第58回日本小児循環器学会総会・学術集会

講演情報

ポスター発表

多領域

ポスター発表(II-P4-8)
多領域 II

2022年7月22日(金) 15:30 〜 16:30 ポスター会場

座長:中島 弘道(千葉県こども病院 循環器内科)
座長:水野 芳子(東京情報大学 看護学部)

[II-P4-8-02] 先天性心疾患患者の移行支援に用いた「しんぞう手帳」の患者と家族の活用の実態調査

岩田 奈津希, 黒田 光恵 (自治医科大学 とちぎ子ども医療センター外来)

キーワード:しんぞう手帳, 移行支援, 自己管理

【背景と目的】先天性心疾患患者の家族は過保護になりやすく、管理が両親主体となることで患者の自立が困難となると言われている。当外来では、疾患の理解や自己管理を促すためのツールとして「しんぞう手帳」(以下、手帳とする)を活用し、2016年から2020年で約300名の家族に頒布した。目的は手帳の活用と疾患の理解や自己管理について実態を明らかにすることである。
【対象と方法】対象は2021年2月~8月に外来受診した患者のうち手帳を頒布した乳幼児から高校生までの全患者の家族101人と、中高校生の患者30人。来院時にアンケートを配布した。質問項目は手帳の活用状況と「先天性心疾患患者に対する移行期チェックリスト」に沿った自立度とした。分析は記述統計、自由記載は内容分析をした。
【結果】回収率は100%、有効回答は患者30人、家族100人。
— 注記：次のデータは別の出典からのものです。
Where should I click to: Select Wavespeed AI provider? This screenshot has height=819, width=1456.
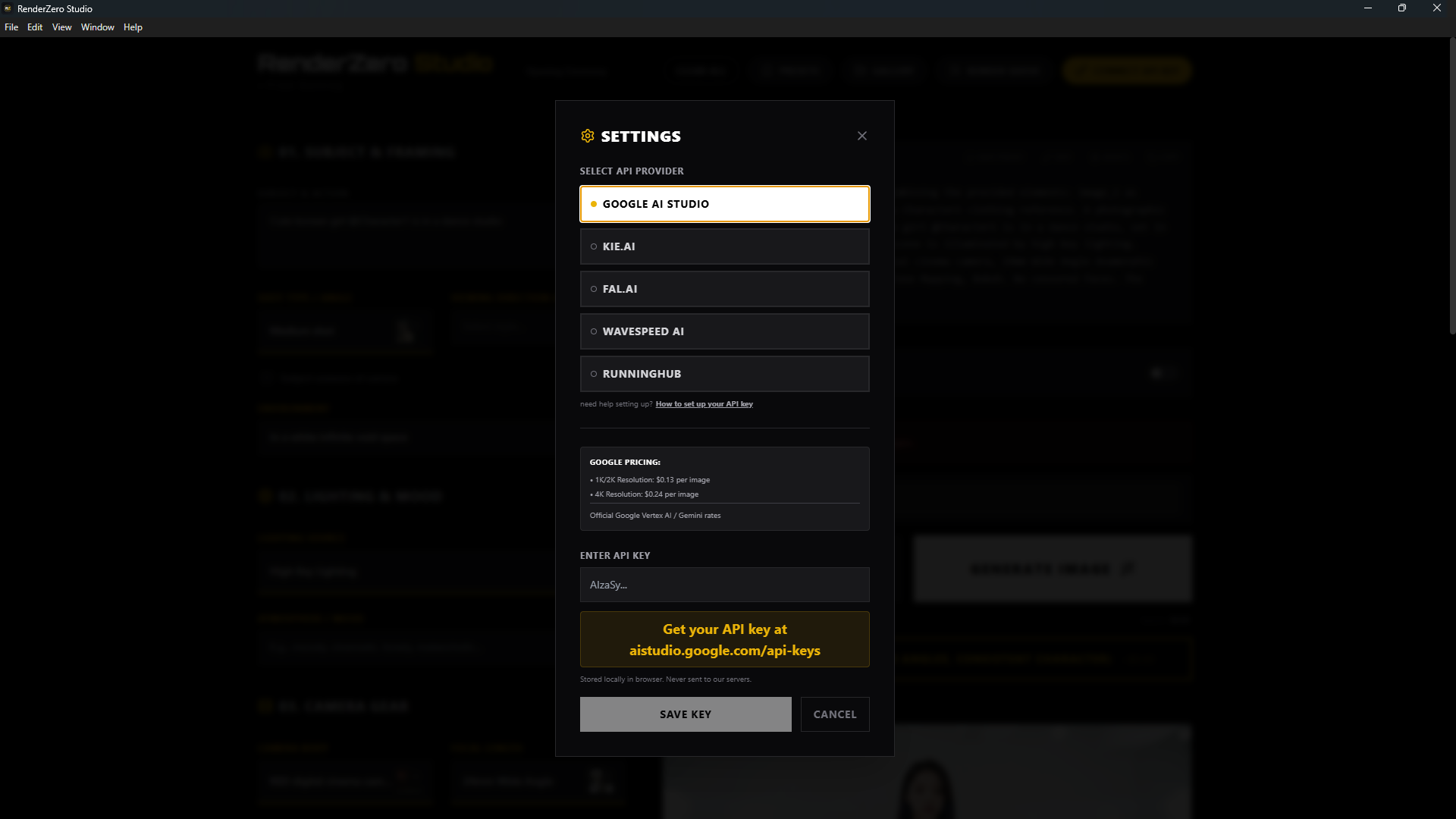(724, 331)
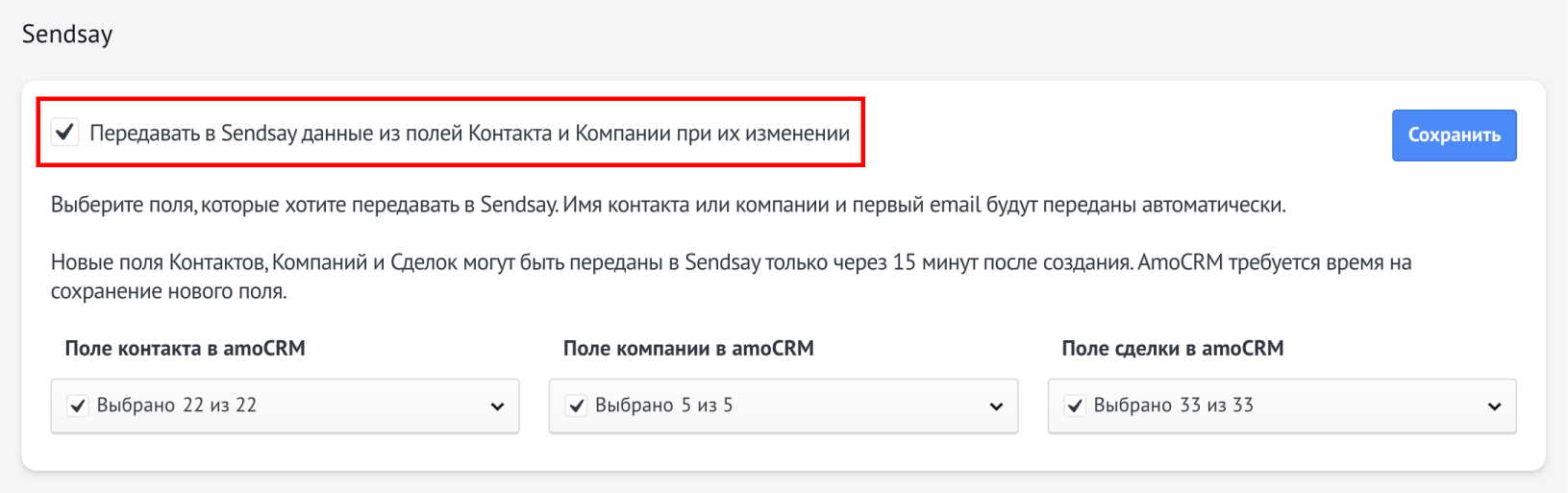This screenshot has height=493, width=1568.
Task: Click the blue Сохранить button
Action: click(1454, 136)
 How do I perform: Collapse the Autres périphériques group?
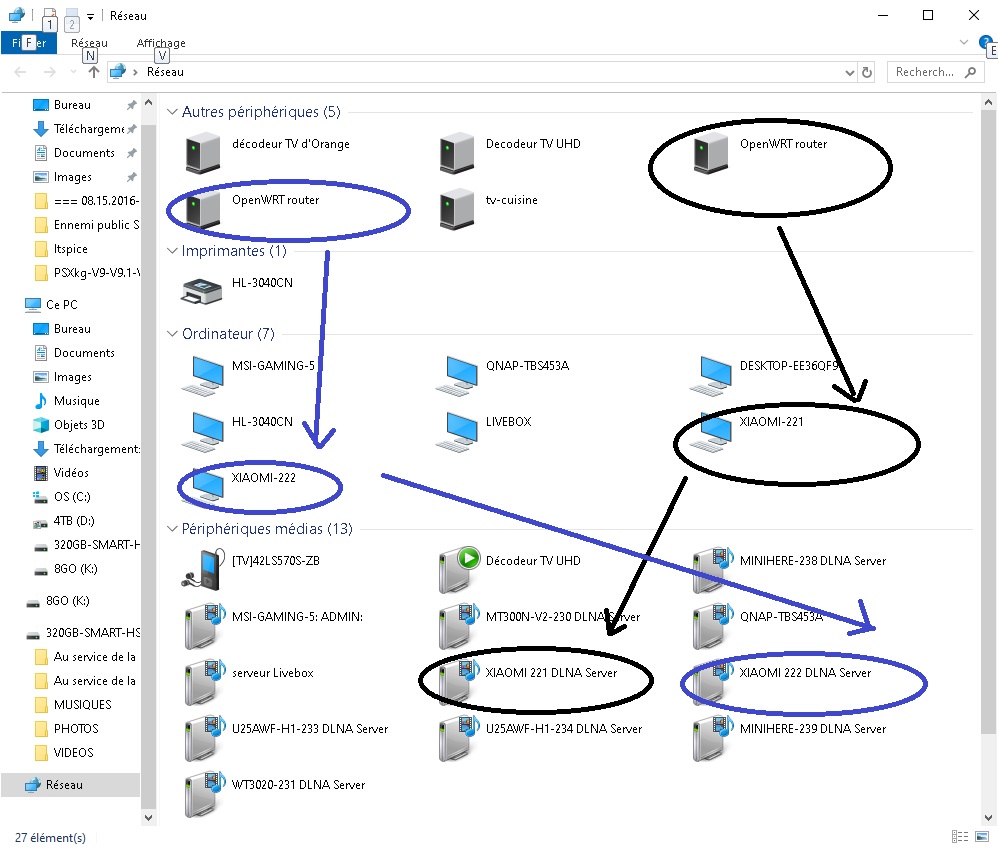click(172, 112)
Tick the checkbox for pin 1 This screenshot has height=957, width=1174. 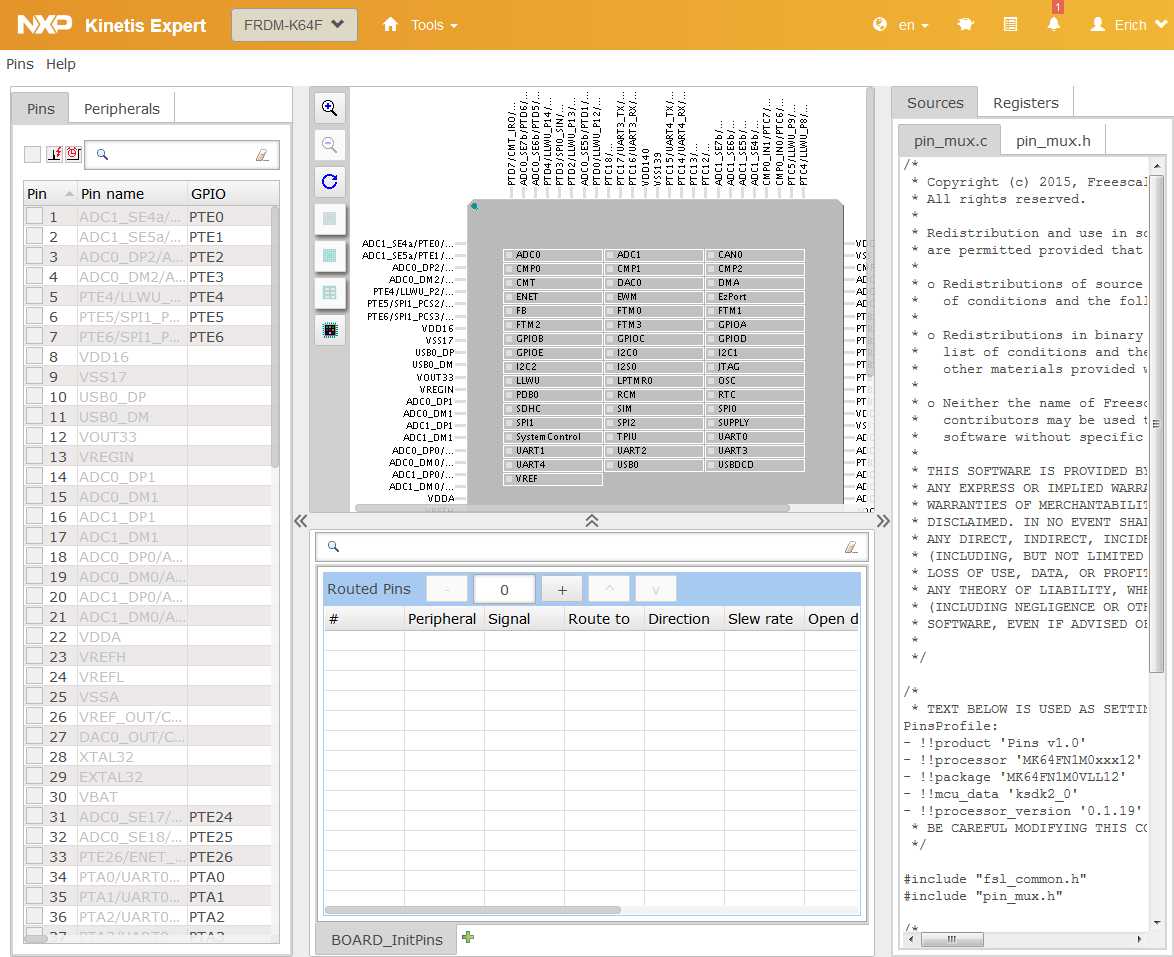[35, 217]
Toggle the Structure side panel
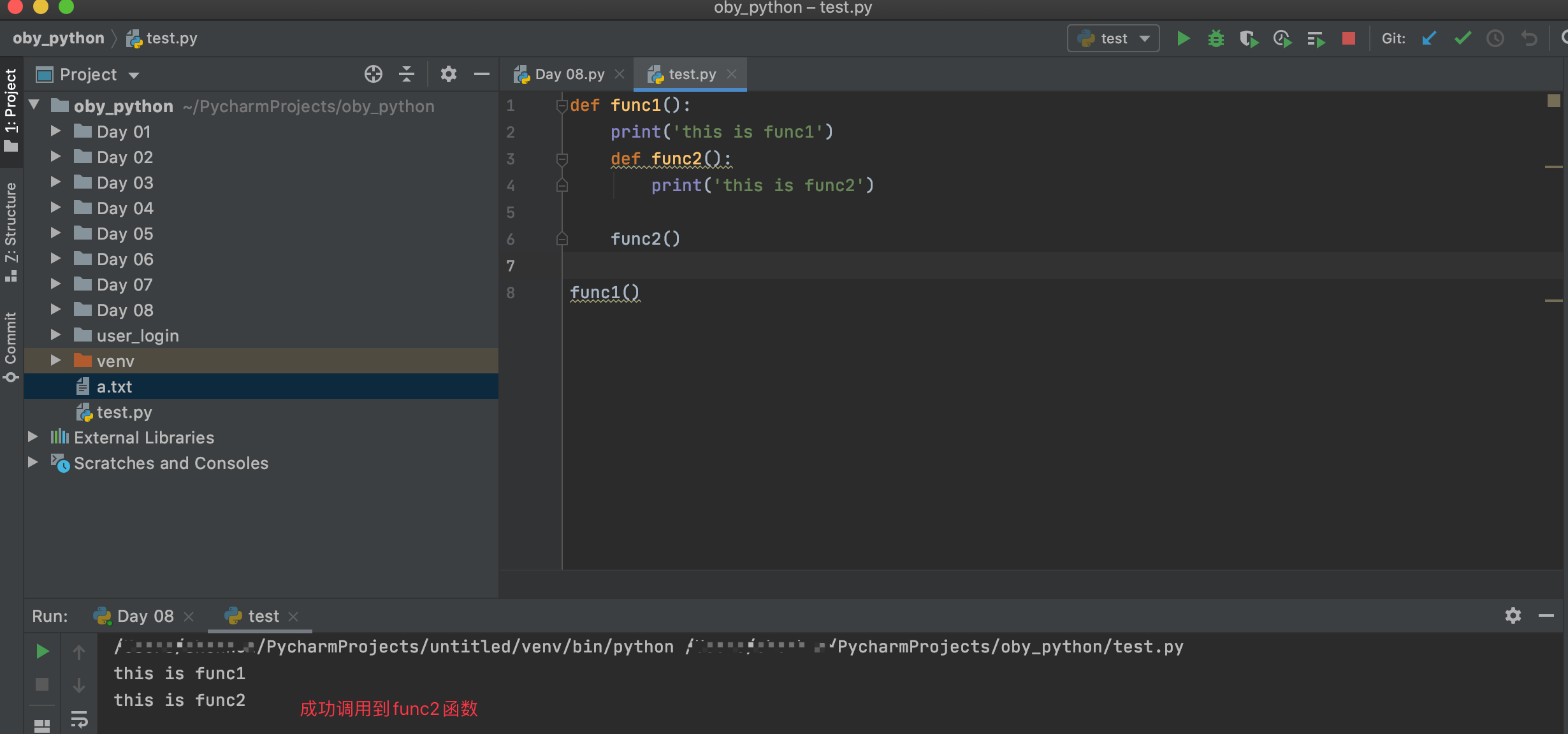 pos(11,229)
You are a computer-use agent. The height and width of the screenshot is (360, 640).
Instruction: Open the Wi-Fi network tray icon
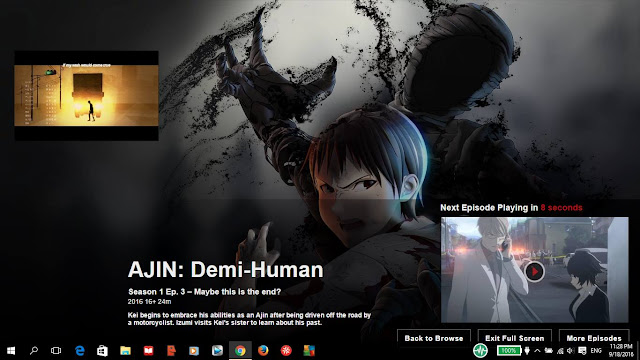[560, 351]
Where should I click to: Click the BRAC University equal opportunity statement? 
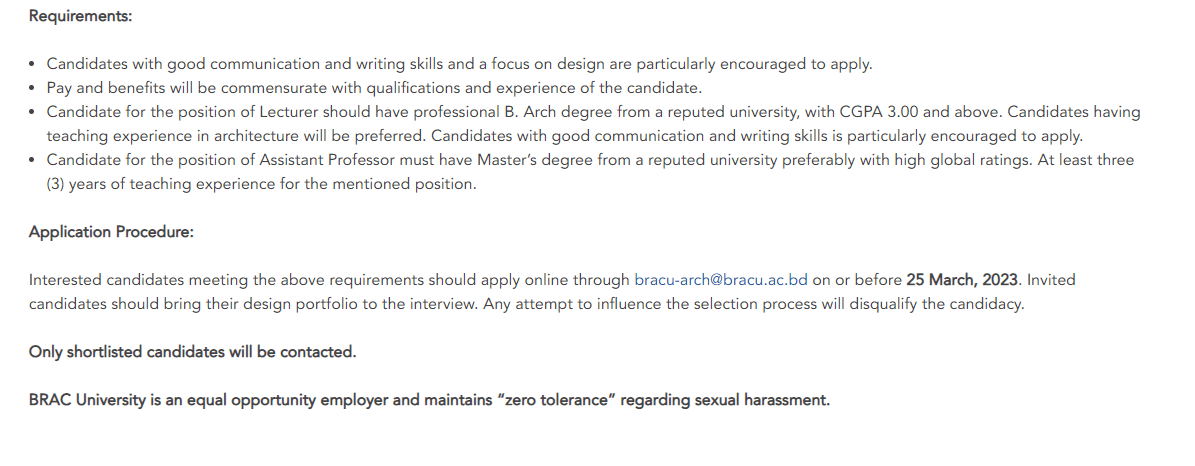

手帳を記入している家族は64人(64%)、患者は14人(46%)であった。記入箇所は多い順に「表紙」「本人の状況」「検査・治療病歴」であり、手帳が役立つことは「病名」「治療経過」「災害時の対応」「入院・退院の経過」が分かるであった。一方で、手帳を記入しない理由は、患者と家族共に「記入する内容や記入の仕方が分からない」が多かった。病名は中高生の約8割が「分かる」と回答し、家族の約9割が患者は分っていると認識していた。感染性心内膜炎については「分かる」は患者0人、患者が分っていると認識している家族は5人で理解が低かった。中高生の手帳の記入の有無と移行期チェックリスト項目の自立度は有意差がなかったが、手術名は記入有りの方が「分かる」が多かった(P<0.02)。家族の意見では「患者に説明しやすい、保育園や学校に伝えやすい、医療者から患者に手帳の記載を促してほしい」等があった。
【考察】手帳は疾患の理解や説明に有用であることが示唆された。手帳を活用しながら感染性心内膜炎の予防の重要性や自己管理の指導が必要である。